The ads might have asked “that thing got a Hemi?”, but in reality, none of the Dodge and Chrysler engines based on the modern 345-ci “Hemi” can be considered a “hemi”. Plain and simple, none of these engines, base and SRT8 Hemi offerings included, actually have hemispherical combustion chambers! Just because they have valves opposing central spark plugs does not there is a hemispherical combustion chamber formed inside.
It is easy to get lost in the technology and terminology. The bottom line is that the SRT8 delivers 425 horsepower and 420 pound-feet of torque, which absolutely is better than the quoted statistics for the 426 when normalized for the difference between pre-1972 gross and ’72-on net SAE ratings. The SRT8 Hemi is a fabulous engine, and the use of Hemi as a brand name was a stroke of product marketing genius, period.

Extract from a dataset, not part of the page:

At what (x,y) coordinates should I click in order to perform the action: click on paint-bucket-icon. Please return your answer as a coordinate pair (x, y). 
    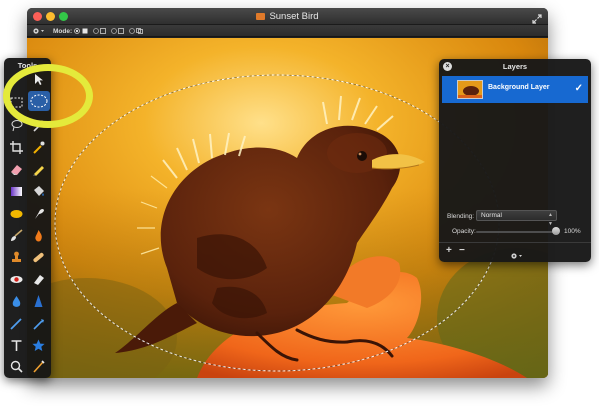
    Looking at the image, I should click on (38, 192).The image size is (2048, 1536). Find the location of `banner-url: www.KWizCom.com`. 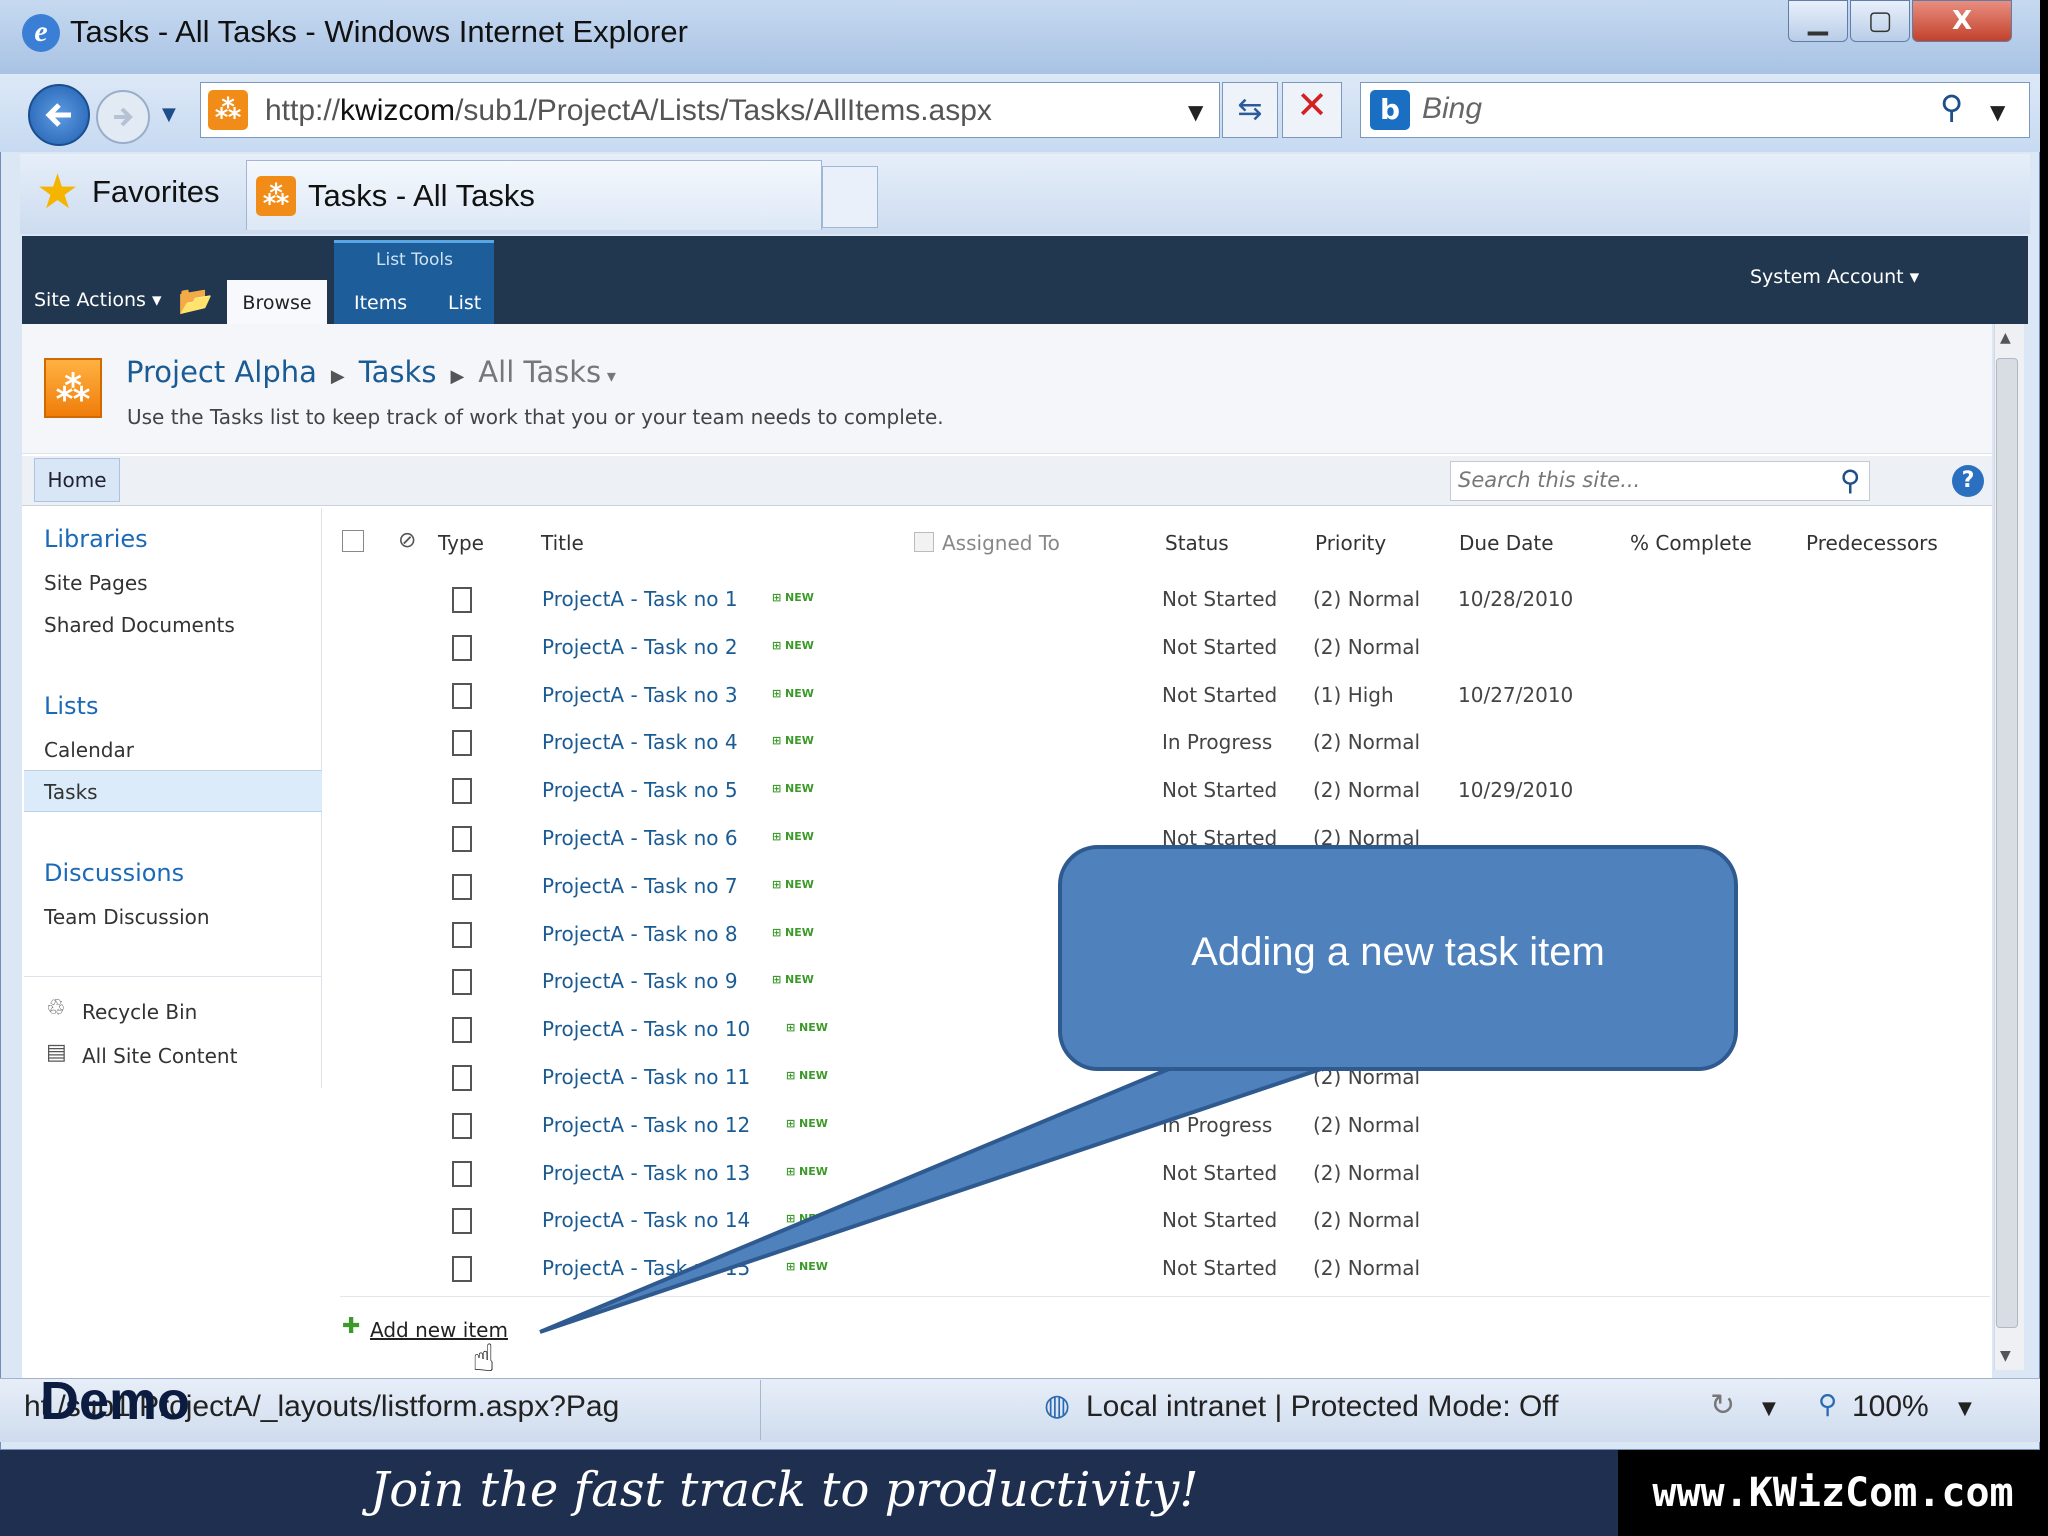

banner-url: www.KWizCom.com is located at coordinates (1833, 1493).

When equipped with this glorious 6.1 lump, the 2008 Challenger weighs more than a 1970 Hemi Challenger. It also isn’t offered with a Pistol Grip four-speed.

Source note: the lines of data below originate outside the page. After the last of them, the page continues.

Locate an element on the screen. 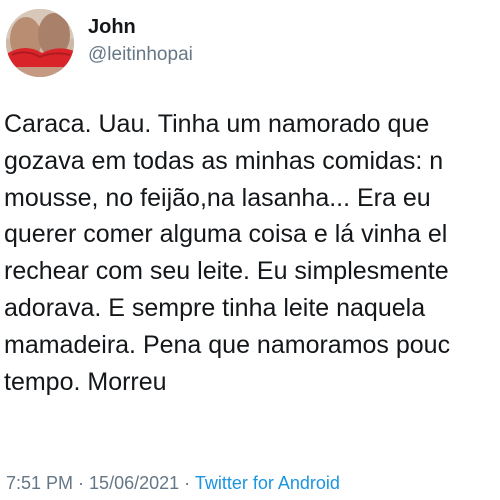 This screenshot has width=500, height=500. tweet-text-line: tempo. Morreu is located at coordinates (86, 382).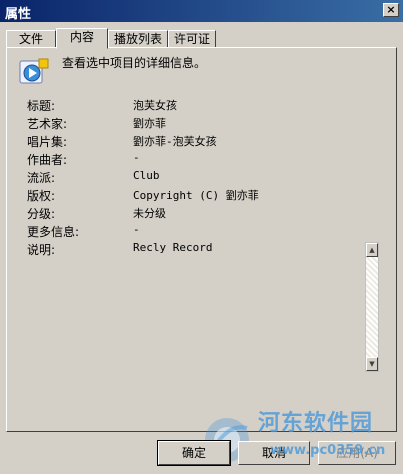 The image size is (403, 474). What do you see at coordinates (42, 178) in the screenshot?
I see `genre-label: 流派:` at bounding box center [42, 178].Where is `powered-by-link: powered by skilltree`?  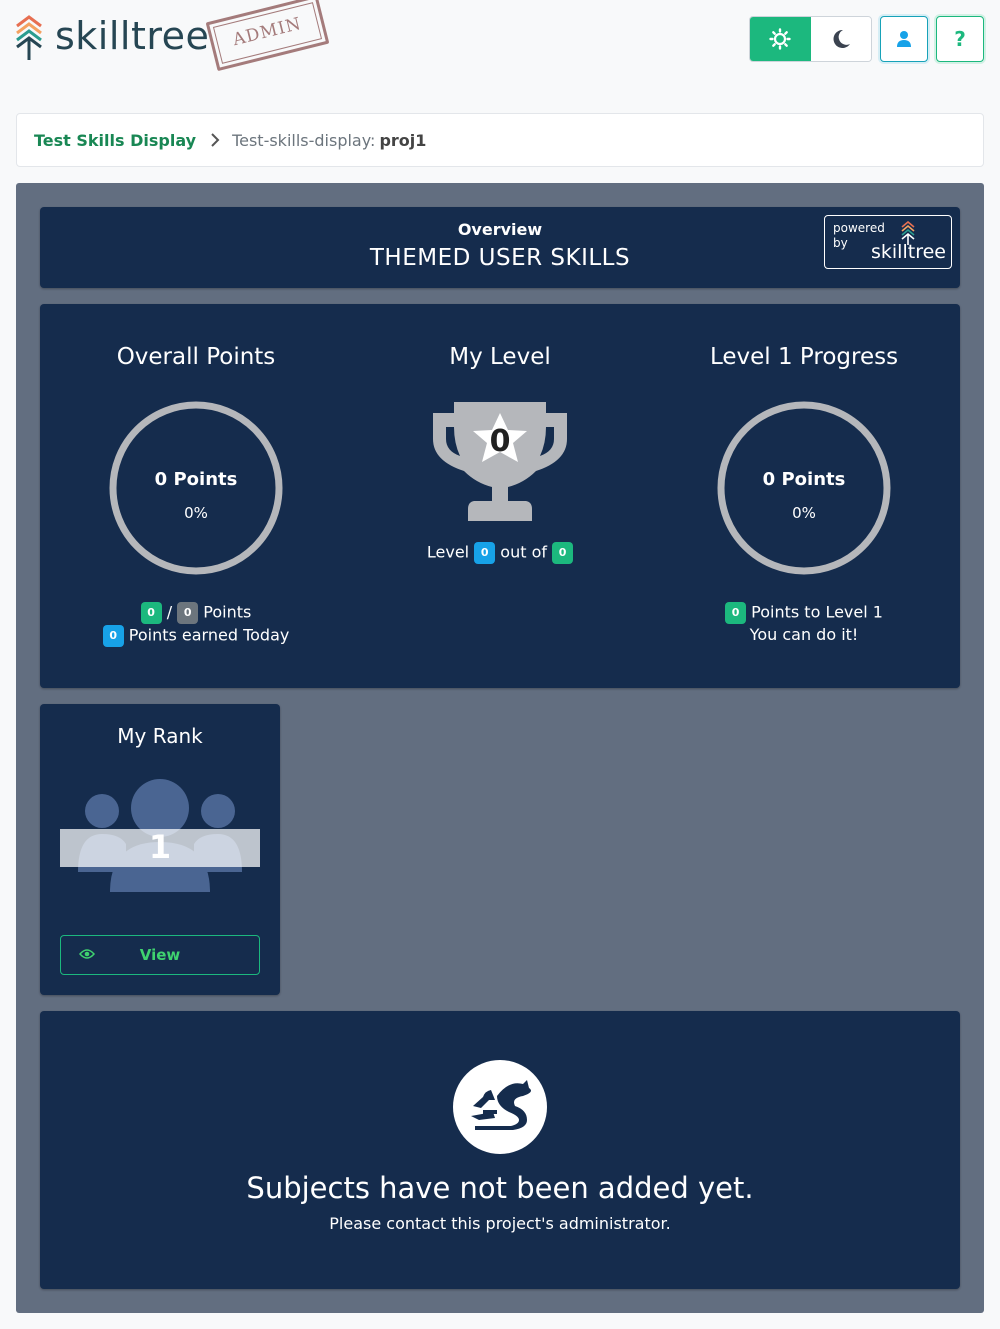
powered-by-link: powered by skilltree is located at coordinates (888, 242).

The SRT8 Challenger might look like a Hemi Challenger…
…but really it’s just a semi-Hemi.
March 10, 2008 at 9:22 pm
BTW That “Jaguar’s XK DOHC six ,… the first post-war hemi” also had a SIX DECADE lifespan, from the late 1940s until the mid 1990s. It powered everything from Le Mans dominating race cars (C-type & D-type), to legendary sports cars (XK 120/140/150 & E-type), sedans and saloons (Mk 1-Mk X, XJ, S-type, etc), Limos (Daimler Sovereign & DS420), and even military hardware such as tanks and APCs! (Scopion, & Scimitar)

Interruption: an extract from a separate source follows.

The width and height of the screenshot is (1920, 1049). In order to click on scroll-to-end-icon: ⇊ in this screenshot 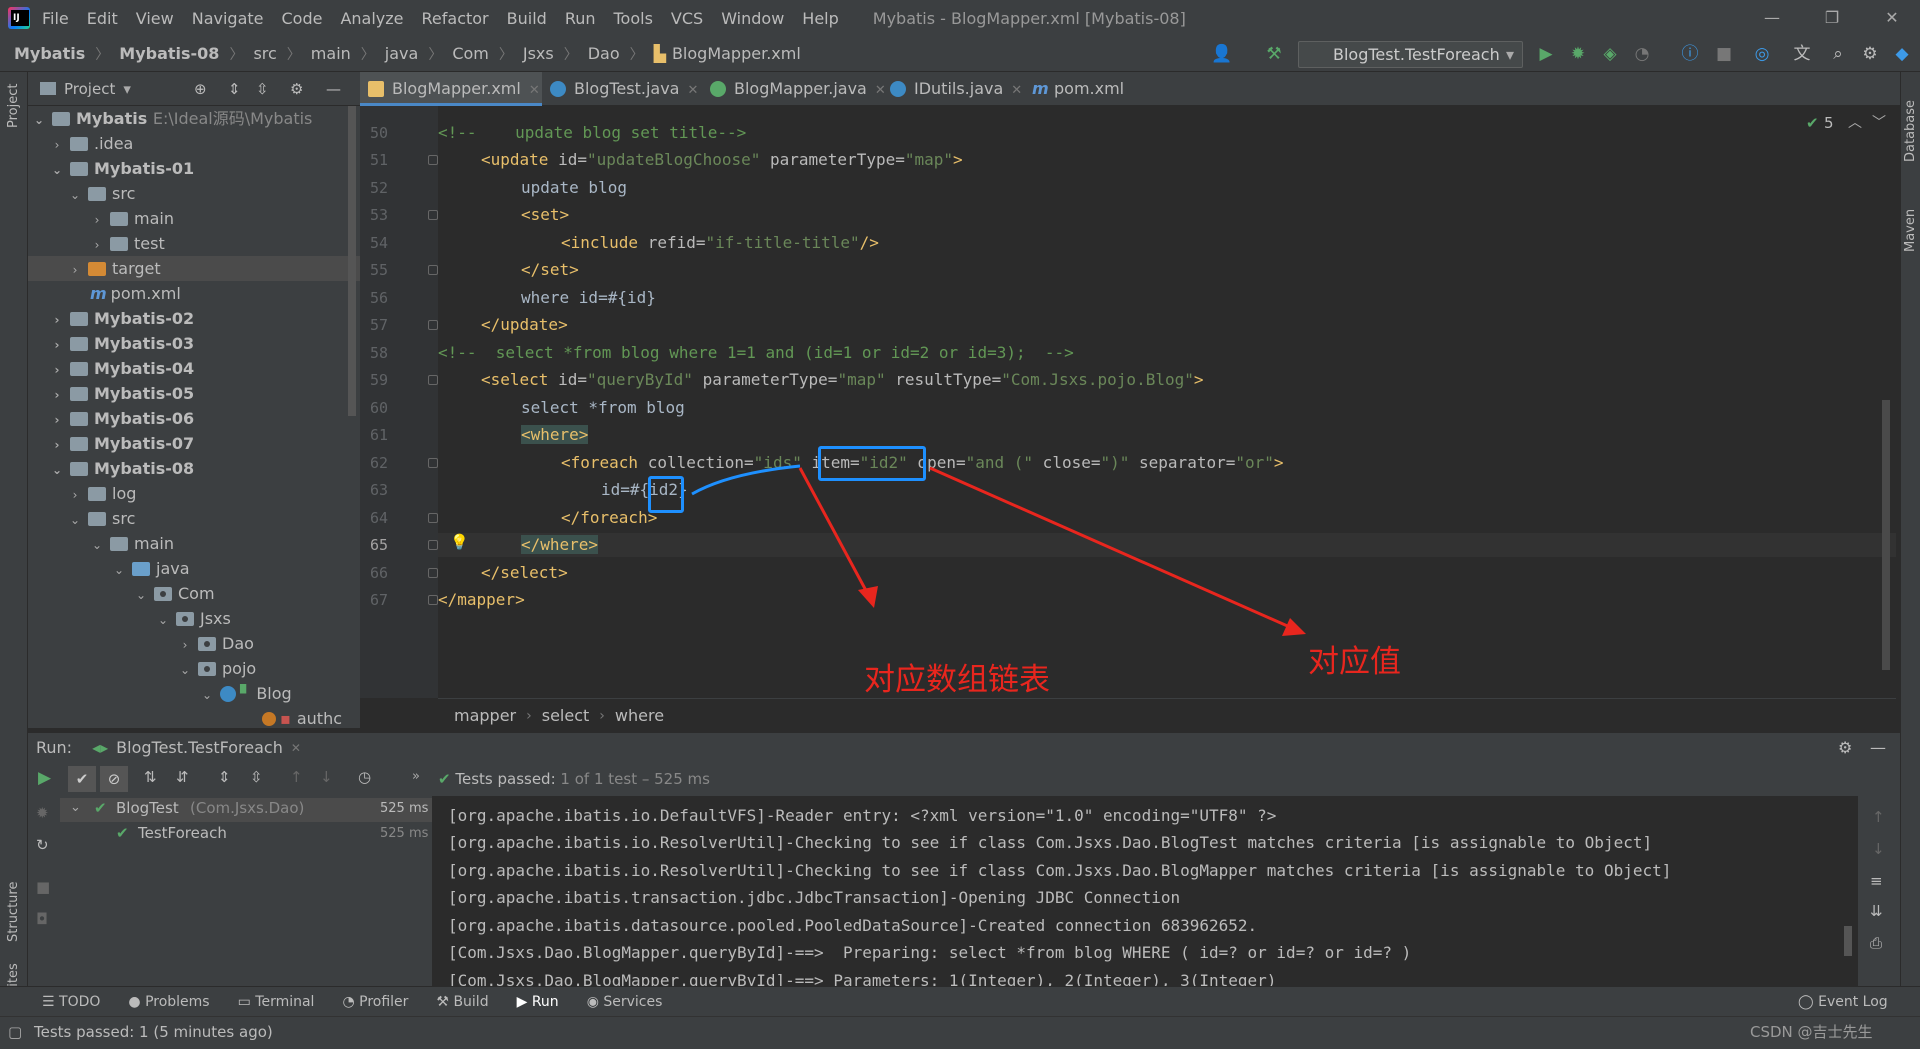, I will do `click(1876, 911)`.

http://en.wikipedia.org/wiki/Jaguar_XK6_engine
You are right though, the “Hemi’s” of today are just poseurs.
–chuck
http://chuck.goolsbee.org
March 10, 2008 at 10:33 pm
As long as Chuck spotlights the topic of British hemi engines, it seems an appropriate opportunity to point out that not all hemi engines were extremely potent. While the Jaguar XKs (especially in C and D Type forms) were amazing performance vehicles, the Daimler SP250 “Dart” was a terrible dog. Even with hemispherical combustion chambers, the SP250 was slow, sloppy and (dare I say) downright ugly. I’ve always thought of the SP250 as England’s Packard Hawk, except with a fiberglass body and hemi engine instead of rust-prone steel and a supercharged (non-hemi) engine.
March 12, 2008 at 4:14 pm
While I’ve seen a few Darts, I’ve never looked closely at them. Do they sport a Rover V8, or did they source a MOPAR? Or was it their own creation?
Not that I really care that much.
–chuck
March 12, 2008 at 6:59 pm
Wow, I never thought I’d see the day when there was something about British sports cars that Chuck didn’t know!
The SP250 Dart was the first to utilize a new Daimler-specific 2548cc over-square pushrod V8. This was the same engine to go into the Daimler version of the Jaguar MKII through 1969. It produced about 140 gross hp.